Fig. 2 represents the beautiful Floscule. Microscopists call it Floscularia ornata. Like the Brickmaker, it lives in a house, a transparent, glass-like house, which I frequently find broken, sometimes entirely demolished, as if the tenant had been in some skirmish, but they seem to get along very well without a house.
The Floscule here represented was probably blessed with an amiable disposition, and had lived a peaceable life, for she was large and well developed, and had an unbroken house to dwell in, through which we could see two large eggs near the bottom. When the eggs hatch, the little animals leave their mother's house and go floating off, living a free-and-easy sort of life; but, after a few days of this wandering, gypsy kind of existence, they seem to become impressed with the graver duties of life, and settle down and set up house-keeping on their own account.

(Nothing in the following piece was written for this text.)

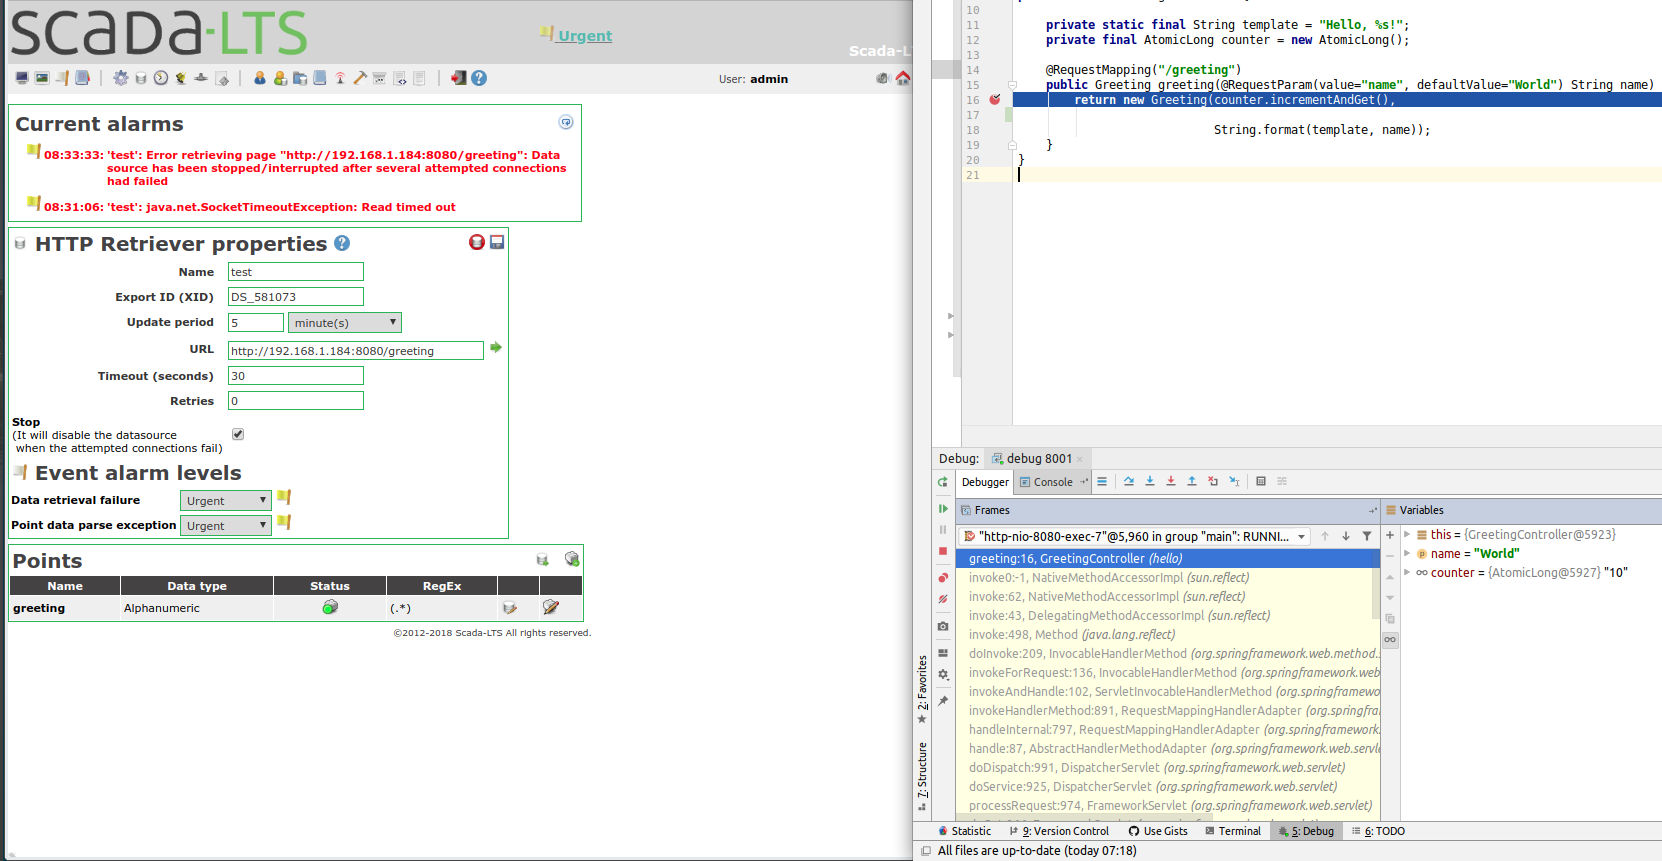The width and height of the screenshot is (1662, 861).
Task: Click into the Timeout seconds field
Action: coord(296,376)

Like the Brickmaker, the Floscule has a long footstalk, which she fastens to the leaf of some water-plant, where she remains moored during the rest of her life. She seems to be a very nervous, sensitive creature; for the slightest jar upon the table, or sometimes even a step upon the floor, or the closing of a door, will quickly send her into her glass-like house, where she settles down in a heap, looking scarcely more than an animated mass of jelly. But, if all is quiet, she soon begins to unfold, stretches out her long footstalk, which pushes up her bell-shaped body, surmounted by a mass of fine bristly filaments, which look like a dense cloud of smoke issuing from the opening at the top; and, as she gradually unfolds, we see there are five lobes to which the hair-like filaments are attached, which now begin to spread out like a fan (see Fig. 2). As nothing is made in vain, these filaments must in some way be of use to the animal. She cannot go in search of food, for she is firmly anchored to one spot, and has no wheels to set in motion to form a current to bring food to her: so we will carefully watch and see how she captures her prey. Here comes a little floating monad. Ah, it is caught among the bristly filaments, and flies wildly about as if bewildered; but, instead of retreating and getting away, it goes down, down, until it reaches the wide opening. This opening is surmounted by the five lobes which bear the filaments, but it is not the Floscule's mouth, the mouth is situated lower down (see Fig. 2), and works something like a steel-trap. Well, the little monad has got into this opening and seems to have recovered from its fright, as there is plenty of room for it to float about here; but the Floscule is now on the alert, the monad is doomed! If it tries to escape, those lobes that stand up so
innocent-like, with their beautiful fan-shaped filaments, immediately curve over and close the opening. This movement of the Floscule usually sends the little monad close to that terrible steel-trap, when it is snapped up in a moment. Our ears are so heavy and dull, or we might fairly hear the click of her teeth, so large and voracious does she appear.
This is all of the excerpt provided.